[Stored records]
* * *

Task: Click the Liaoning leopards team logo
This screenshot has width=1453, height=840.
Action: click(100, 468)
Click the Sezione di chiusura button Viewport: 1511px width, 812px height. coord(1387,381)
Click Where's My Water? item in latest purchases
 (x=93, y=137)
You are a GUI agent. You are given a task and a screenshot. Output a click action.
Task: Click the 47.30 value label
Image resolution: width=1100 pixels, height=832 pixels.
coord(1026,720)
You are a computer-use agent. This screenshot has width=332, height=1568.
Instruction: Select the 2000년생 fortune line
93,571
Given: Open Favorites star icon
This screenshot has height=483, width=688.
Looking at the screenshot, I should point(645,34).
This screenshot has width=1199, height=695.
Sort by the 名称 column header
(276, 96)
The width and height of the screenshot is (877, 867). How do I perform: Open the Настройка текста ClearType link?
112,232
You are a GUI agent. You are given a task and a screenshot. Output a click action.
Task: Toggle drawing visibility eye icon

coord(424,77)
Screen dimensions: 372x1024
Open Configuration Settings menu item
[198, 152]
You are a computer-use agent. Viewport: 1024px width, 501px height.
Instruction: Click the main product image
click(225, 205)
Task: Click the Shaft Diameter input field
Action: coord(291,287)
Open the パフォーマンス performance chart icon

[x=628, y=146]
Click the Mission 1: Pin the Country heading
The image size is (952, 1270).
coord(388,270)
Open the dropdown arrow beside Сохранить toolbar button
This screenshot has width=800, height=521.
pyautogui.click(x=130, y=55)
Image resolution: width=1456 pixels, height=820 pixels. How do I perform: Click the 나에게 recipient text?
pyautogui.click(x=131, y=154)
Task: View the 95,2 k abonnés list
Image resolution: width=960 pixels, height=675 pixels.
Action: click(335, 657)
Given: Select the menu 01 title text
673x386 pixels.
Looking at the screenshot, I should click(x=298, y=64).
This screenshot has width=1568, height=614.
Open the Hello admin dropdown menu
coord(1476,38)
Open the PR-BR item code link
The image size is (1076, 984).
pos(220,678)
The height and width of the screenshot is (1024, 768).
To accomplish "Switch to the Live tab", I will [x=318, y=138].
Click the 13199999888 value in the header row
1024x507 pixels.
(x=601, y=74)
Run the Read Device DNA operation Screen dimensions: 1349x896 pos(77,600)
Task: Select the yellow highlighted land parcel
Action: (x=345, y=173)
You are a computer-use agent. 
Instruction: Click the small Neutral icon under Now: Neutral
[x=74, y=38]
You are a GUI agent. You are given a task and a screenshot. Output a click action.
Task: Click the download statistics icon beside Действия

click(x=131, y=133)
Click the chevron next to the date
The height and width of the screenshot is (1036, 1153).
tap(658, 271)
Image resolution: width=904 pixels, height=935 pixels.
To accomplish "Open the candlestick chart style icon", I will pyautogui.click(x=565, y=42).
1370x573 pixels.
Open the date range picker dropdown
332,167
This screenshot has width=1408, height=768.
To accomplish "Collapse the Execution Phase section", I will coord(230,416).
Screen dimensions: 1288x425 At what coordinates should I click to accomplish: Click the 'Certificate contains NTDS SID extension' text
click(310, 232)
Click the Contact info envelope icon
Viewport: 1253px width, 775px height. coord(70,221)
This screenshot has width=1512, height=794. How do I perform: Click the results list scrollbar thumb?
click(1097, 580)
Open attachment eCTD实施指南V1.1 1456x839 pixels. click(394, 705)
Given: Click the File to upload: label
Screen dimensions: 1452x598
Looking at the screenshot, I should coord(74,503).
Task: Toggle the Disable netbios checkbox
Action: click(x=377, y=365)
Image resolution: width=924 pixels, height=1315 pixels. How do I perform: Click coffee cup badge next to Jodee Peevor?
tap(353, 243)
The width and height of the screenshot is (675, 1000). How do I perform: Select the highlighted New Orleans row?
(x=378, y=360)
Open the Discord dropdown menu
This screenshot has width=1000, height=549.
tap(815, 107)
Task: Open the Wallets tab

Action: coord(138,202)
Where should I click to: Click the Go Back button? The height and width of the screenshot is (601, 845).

* * *

Aim of the task:
Please set down each of the entries above exactly as given.

Result of the exercise:
Task: Click the Liaoning leopards team logo
This screenshot has width=1453, height=840.
Action: click(100, 468)
Click the Sezione di chiusura button Viewport: 1511px width, 812px height. coord(1387,381)
Click Where's My Water? item in latest purchases
 (x=93, y=137)
You are a GUI agent. You are given a task and a screenshot. Output a click action.
Task: Click the 47.30 value label
Image resolution: width=1100 pixels, height=832 pixels.
coord(1026,720)
You are a computer-use agent. This screenshot has width=332, height=1568.
Instruction: Select the 2000년생 fortune line
93,571
Given: Open Favorites star icon
This screenshot has height=483, width=688.
Looking at the screenshot, I should point(645,34).
This screenshot has width=1199, height=695.
Sort by the 名称 column header
(276, 96)
The width and height of the screenshot is (877, 867). How do I perform: Open the Настройка текста ClearType link?
112,232
You are a GUI agent. You are given a task and a screenshot. Output a click action.
Task: Toggle drawing visibility eye icon

coord(424,77)
Screen dimensions: 372x1024
Open Configuration Settings menu item
[198, 152]
You are a computer-use agent. Viewport: 1024px width, 501px height.
Instruction: Click the main product image
click(225, 205)
Task: Click the Shaft Diameter input field
Action: coord(291,287)
Open the パフォーマンス performance chart icon

[x=628, y=146]
Click the Mission 1: Pin the Country heading
The image size is (952, 1270).
coord(388,270)
Open the dropdown arrow beside Сохранить toolbar button
This screenshot has width=800, height=521.
pyautogui.click(x=130, y=55)
Image resolution: width=1456 pixels, height=820 pixels. How do I perform: Click the 나에게 recipient text?
pyautogui.click(x=131, y=154)
Task: View the 95,2 k abonnés list
Image resolution: width=960 pixels, height=675 pixels.
Action: click(335, 657)
Given: Select the menu 01 title text
673x386 pixels.
Looking at the screenshot, I should click(x=298, y=64).
This screenshot has width=1568, height=614.
Open the Hello admin dropdown menu
coord(1476,38)
Open the PR-BR item code link
The image size is (1076, 984).
pos(220,678)
The height and width of the screenshot is (1024, 768).
To accomplish "Switch to the Live tab", I will [x=318, y=138].
Click the 13199999888 value in the header row
1024x507 pixels.
(x=601, y=74)
Run the Read Device DNA operation Screen dimensions: 1349x896 pos(77,600)
Task: Select the yellow highlighted land parcel
Action: (x=345, y=173)
You are a computer-use agent. 
Instruction: Click the small Neutral icon under Now: Neutral
[x=74, y=38]
You are a GUI agent. You are given a task and a screenshot. Output a click action.
Task: Click the download statistics icon beside Действия

click(x=131, y=133)
Click the chevron next to the date
The height and width of the screenshot is (1036, 1153).
tap(658, 271)
Image resolution: width=904 pixels, height=935 pixels.
To accomplish "Open the candlestick chart style icon", I will pyautogui.click(x=565, y=42).
1370x573 pixels.
Open the date range picker dropdown
332,167
This screenshot has width=1408, height=768.
To accomplish "Collapse the Execution Phase section", I will coord(230,416).
Screen dimensions: 1288x425 At what coordinates should I click to accomplish: Click the 'Certificate contains NTDS SID extension' text
click(310, 232)
Click the Contact info envelope icon
Viewport: 1253px width, 775px height. coord(70,221)
This screenshot has width=1512, height=794. How do I perform: Click the results list scrollbar thumb?
click(1097, 580)
Open attachment eCTD实施指南V1.1 1456x839 pixels. click(394, 705)
Given: Click the File to upload: label
Screen dimensions: 1452x598
Looking at the screenshot, I should coord(74,503).
Task: Toggle the Disable netbios checkbox
Action: click(x=377, y=365)
Image resolution: width=924 pixels, height=1315 pixels. How do I perform: Click coffee cup badge next to Jodee Peevor?
tap(353, 243)
The width and height of the screenshot is (675, 1000). How do I perform: Select the highlighted New Orleans row?
(x=378, y=360)
Open the Discord dropdown menu
This screenshot has width=1000, height=549.
tap(815, 107)
Task: Open the Wallets tab

Action: coord(138,202)
Where should I click to: Click the Go Back button? The height and width of the screenshot is (601, 845).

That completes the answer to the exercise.